The Cougars started the year with high expectations, but a defeat to Newcastle in the Challenge Cup was followed by losses to Workington and Rochdale in the League.
But when the game returns, Hawkyard is confident the extra time to prepare will pay dividends for both himself and the club.
“I was a bit behind the eight ball compared to the other lads at the start of the season,” said Hawkyard.
“I was not up to pace with what Rhys (Lovegrove – coach) was wanting and that’s why I was playing out of position on the wing.
“So if anything good has come out of this situation it’s that I’ll be going back and be in the same boat as everyone else. It will give me time to get back up to speed and try to get the starting fullback spot back.
“We’ve all been staying in touch with each other and Rhys has been doing Zoom meetings to make sure we don’t forget what he drilled into us in pre-season and how he wants us to play. He is still talking tactics and keeping us refreshed and up to date with what’s happening.
“He has also looked backed at things we did in the first few games and explained what was not working and what he’s like to change.
“This break has given him time to get back to the drawing board and put a new plan together, so it’s probably worked out well for him as well.”
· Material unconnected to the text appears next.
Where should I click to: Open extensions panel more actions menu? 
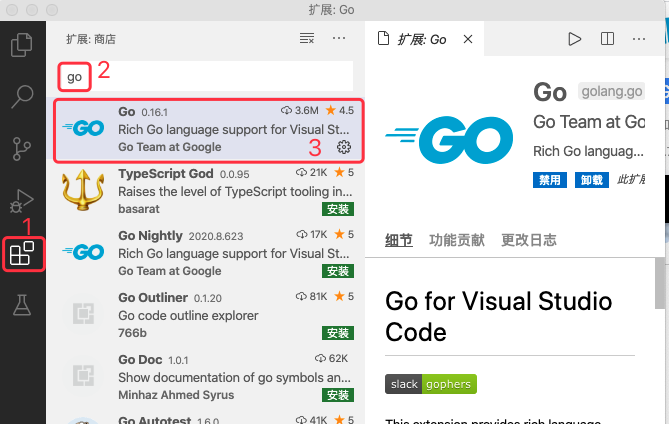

NORTH WALES CRUSADERS coach Anthony Murray has said a truncated campaign this year would make his squad building for next season a very different job compared to what he usually has to do.
“A shortened season this year does make it more difficult for building a squad for next year, because we won’t have seen as much of them in action as we normally would,” said Murray.
“But hopefully we can keep the guys together and roll on from this into next year.
“The early signs of the squad we have and the players we signed in pre-season have all been good. The attitudes have all been great in terms of everyone doing what they have been asked to away from the club.
“I can tell from our Zoom sessions that they have all been working hard.
“It is a but challenge for us, but it’s the same for everyone else.”
COVENTRY BEARS coach Richard Squires has confirmed that he is starting to make plans based on the proposed August restart for the game, but is fully aware that it may still come to nothing if the game doesn’t get the green light to resume soon.
“I think a lot of people thought that it was the end of the road for the Championship and League 1 for this season, but it looks like there could be a bit of hope,” admitted Squires.
“I am starting to look at and planning for an August start, and I’ve been in touch with the guys every week.
“Working towards August is giving me a bit more time to put a bit of structure into place based on what we need to do.
“But until we know what’s happening for sure we can’t set anything in stone.”
WEST WALES RAIDERS coach Aaron Wood has said some of his players have been putting in extra hours to make sure the stadium is up to standard for when games are allowed to resume at Stebonheath Park.
“It is hard for everyone when we’re not playing, but the guys are still coping well,” said Wood.
“We’ve done a lot of online training and they have really bought into that and are going at it really hard.
“Because we own our own facilities, we’re allowed to be in the vicinity of it and some of the guys have been going down now and then to help the groundsman out. They have been cleaning up and helping get the field right for when we can get back there.
“The ground is in great nick and very well prepared and we just can’t wait to get back there.”